Click-target data
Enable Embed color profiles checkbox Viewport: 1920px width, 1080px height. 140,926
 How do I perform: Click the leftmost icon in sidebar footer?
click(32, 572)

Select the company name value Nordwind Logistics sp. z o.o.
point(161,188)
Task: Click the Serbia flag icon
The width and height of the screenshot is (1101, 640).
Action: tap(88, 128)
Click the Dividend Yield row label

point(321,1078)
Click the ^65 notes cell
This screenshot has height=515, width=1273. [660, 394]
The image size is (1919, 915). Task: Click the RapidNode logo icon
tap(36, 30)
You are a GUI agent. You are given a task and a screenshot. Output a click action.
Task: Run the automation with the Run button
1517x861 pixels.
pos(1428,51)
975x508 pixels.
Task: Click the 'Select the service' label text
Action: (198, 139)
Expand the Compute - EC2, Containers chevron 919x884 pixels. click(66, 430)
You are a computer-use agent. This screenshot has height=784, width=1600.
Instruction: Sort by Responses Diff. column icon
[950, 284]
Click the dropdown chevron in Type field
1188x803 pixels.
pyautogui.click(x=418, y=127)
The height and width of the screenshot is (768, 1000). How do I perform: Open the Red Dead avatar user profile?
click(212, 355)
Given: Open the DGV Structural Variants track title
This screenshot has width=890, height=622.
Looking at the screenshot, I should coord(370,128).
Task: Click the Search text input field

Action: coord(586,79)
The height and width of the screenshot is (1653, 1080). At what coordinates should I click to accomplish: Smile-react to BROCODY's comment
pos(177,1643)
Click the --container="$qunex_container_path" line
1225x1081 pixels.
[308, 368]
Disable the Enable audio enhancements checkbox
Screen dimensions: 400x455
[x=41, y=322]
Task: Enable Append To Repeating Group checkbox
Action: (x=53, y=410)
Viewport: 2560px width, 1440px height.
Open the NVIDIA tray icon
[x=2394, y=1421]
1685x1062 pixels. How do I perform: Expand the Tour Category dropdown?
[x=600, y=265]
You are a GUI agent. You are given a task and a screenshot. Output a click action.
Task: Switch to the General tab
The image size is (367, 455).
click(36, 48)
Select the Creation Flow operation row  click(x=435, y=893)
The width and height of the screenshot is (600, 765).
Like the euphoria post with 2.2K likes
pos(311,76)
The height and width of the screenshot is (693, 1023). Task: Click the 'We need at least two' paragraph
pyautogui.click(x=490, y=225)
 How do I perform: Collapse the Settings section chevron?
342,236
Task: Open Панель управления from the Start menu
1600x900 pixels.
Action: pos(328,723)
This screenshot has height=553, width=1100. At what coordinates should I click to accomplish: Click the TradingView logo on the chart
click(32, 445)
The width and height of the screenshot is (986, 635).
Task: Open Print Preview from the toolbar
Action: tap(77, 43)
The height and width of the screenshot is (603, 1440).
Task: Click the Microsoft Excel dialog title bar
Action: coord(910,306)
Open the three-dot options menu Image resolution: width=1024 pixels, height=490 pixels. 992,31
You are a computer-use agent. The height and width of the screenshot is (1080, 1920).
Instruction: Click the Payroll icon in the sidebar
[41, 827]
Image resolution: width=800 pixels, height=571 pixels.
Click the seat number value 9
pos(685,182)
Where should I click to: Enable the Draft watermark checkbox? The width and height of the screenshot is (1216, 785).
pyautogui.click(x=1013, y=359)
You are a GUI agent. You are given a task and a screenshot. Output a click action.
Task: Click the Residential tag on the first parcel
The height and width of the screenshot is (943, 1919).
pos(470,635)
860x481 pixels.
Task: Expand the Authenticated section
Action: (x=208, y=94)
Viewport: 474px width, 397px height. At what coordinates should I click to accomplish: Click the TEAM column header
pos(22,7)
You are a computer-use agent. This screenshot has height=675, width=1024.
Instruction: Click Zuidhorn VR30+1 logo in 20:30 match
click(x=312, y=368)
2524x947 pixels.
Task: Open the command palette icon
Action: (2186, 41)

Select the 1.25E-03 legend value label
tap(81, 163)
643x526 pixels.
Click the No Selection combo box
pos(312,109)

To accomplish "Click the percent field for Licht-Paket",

Problem details: Present every line above as a Markdown table with the columns Row and Line, numbering the rows in order and omitting blank lines.

Solution to the exercise:
| Row | Line |
|---|---|
| 1 | Enable Embed color profiles checkbox Viewport: 1920px width, 1080px height. 140,926 |
| 2 |  How do I perform: Click the leftmost icon in sidebar footer? |
| 3 | click(32, 572) |
| 4 | Select the company name value Nordwind Logistics sp. z o.o. |
| 5 | point(161,188) |
| 6 | Task: Click the Serbia flag icon |
| 7 | The width and height of the screenshot is (1101, 640). |
| 8 | Action: tap(88, 128) |
| 9 | Click the Dividend Yield row label |
| 10 | point(321,1078) |
| 11 | Click the ^65 notes cell |
| 12 | This screenshot has height=515, width=1273. [660, 394] |
| 13 | The image size is (1919, 915). Task: Click the RapidNode logo icon |
| 14 | tap(36, 30) |
| 15 | You are a GUI agent. You are given a task and a screenshot. Output a click action. |
| 16 | Task: Run the automation with the Run button |
| 17 | 1517x861 pixels. |
| 18 | pos(1428,51) |
| 19 | 975x508 pixels. |
| 20 | Task: Click the 'Select the service' label text |
| 21 | Action: (198, 139) |
| 22 | Expand the Compute - EC2, Containers chevron 919x884 pixels. click(66, 430) |
| 23 | You are a computer-use agent. This screenshot has height=784, width=1600. |
| 24 | Instruction: Sort by Responses Diff. column icon |
| 25 | [950, 284] |
| 26 | Click the dropdown chevron in Type field |
| 27 | 1188x803 pixels. |
| 28 | pyautogui.click(x=418, y=127) |
| 29 | The height and width of the screenshot is (768, 1000). How do I perform: Open the Red Dead avatar user profile? |
| 30 | click(212, 355) |
| 31 | Given: Open the DGV Structural Variants track title |
| 32 | This screenshot has width=890, height=622. |
| 33 | Looking at the screenshot, I should coord(370,128). |
| 34 | Task: Click the Search text input field |
| 35 | Action: coord(586,79) |
| 36 | The height and width of the screenshot is (1653, 1080). At what coordinates should I click to accomplish: Smile-react to BROCODY's comment |
| 37 | pos(177,1643) |
| 38 | Click the --container="$qunex_container_path" line |
| 39 | 1225x1081 pixels. |
| 40 | [308, 368] |
| 41 | Disable the Enable audio enhancements checkbox |
| 42 | Screen dimensions: 400x455 |
| 43 | [x=41, y=322] |
| 44 | Task: Enable Append To Repeating Group checkbox |
| 45 | Action: (x=53, y=410) |
| 46 | Viewport: 2560px width, 1440px height. |
| 47 | Open the NVIDIA tray icon |
| 48 | [x=2394, y=1421] |
| 49 | 1685x1062 pixels. How do I perform: Expand the Tour Category dropdown? |
| 50 | [x=600, y=265] |
| 51 | You are a GUI agent. You are given a task and a screenshot. Output a click action. |
| 52 | Task: Switch to the General tab |
| 53 | The image size is (367, 455). |
| 54 | click(36, 48) |
| 55 | Select the Creation Flow operation row  click(x=435, y=893) |
| 56 | The width and height of the screenshot is (600, 765). |
| 57 | Like the euphoria post with 2.2K likes |
| 58 | pos(311,76) |
| 59 | The height and width of the screenshot is (693, 1023). Task: Click the 'We need at least two' paragraph |
| 60 | pyautogui.click(x=490, y=225) |
| 61 |  How do I perform: Collapse the Settings section chevron? |
| 62 | 342,236 |
| 63 | Task: Open Панель управления from the Start menu |
| 64 | 1600x900 pixels. |
| 65 | Action: pos(328,723) |
| 66 | This screenshot has height=553, width=1100. At what coordinates should I click to accomplish: Click the TradingView logo on the chart |
| 67 | click(32, 445) |
| 68 | The width and height of the screenshot is (986, 635). |
| 69 | Task: Open Print Preview from the toolbar |
| 70 | Action: tap(77, 43) |
| 71 | The height and width of the screenshot is (603, 1440). |
| 72 | Task: Click the Microsoft Excel dialog title bar |
| 73 | Action: coord(910,306) |
| 74 | Open the three-dot options menu Image resolution: width=1024 pixels, height=490 pixels. 992,31 |
| 75 | You are a computer-use agent. The height and width of the screenshot is (1080, 1920). |
| 76 | Instruction: Click the Payroll icon in the sidebar |
| 77 | [41, 827] |
| 78 | Image resolution: width=800 pixels, height=571 pixels. |
| 79 | Click the seat number value 9 |
| 80 | pos(685,182) |
| 81 | Where should I click to: Enable the Draft watermark checkbox? The width and height of the screenshot is (1216, 785). |
| 82 | pyautogui.click(x=1013, y=359) |
| 83 | You are a GUI agent. You are given a task and a screenshot. Output a click action. |
| 84 | Task: Click the Residential tag on the first parcel |
| 85 | The height and width of the screenshot is (943, 1919). |
| 86 | pos(470,635) |
| 87 | 860x481 pixels. |
| 88 | Task: Expand the Authenticated section |
| 89 | Action: (x=208, y=94) |
| 90 | Viewport: 474px width, 397px height. At what coordinates should I click to accomplish: Click the TEAM column header |
| 91 | pos(22,7) |
| 92 | You are a computer-use agent. This screenshot has height=675, width=1024. |
| 93 | Instruction: Click Zuidhorn VR30+1 logo in 20:30 match |
| 94 | click(x=312, y=368) |
| 95 | 2524x947 pixels. |
| 96 | Task: Open the command palette icon |
| 97 | Action: (2186, 41) |
| 98 | Select the 1.25E-03 legend value label |
| 99 | tap(81, 163) |
| 100 | 643x526 pixels. |
| 101 | Click the No Selection combo box |
| 102 | pos(312,109) |
| 103 | To accomplish "Click the percent field for Licht-Paket", |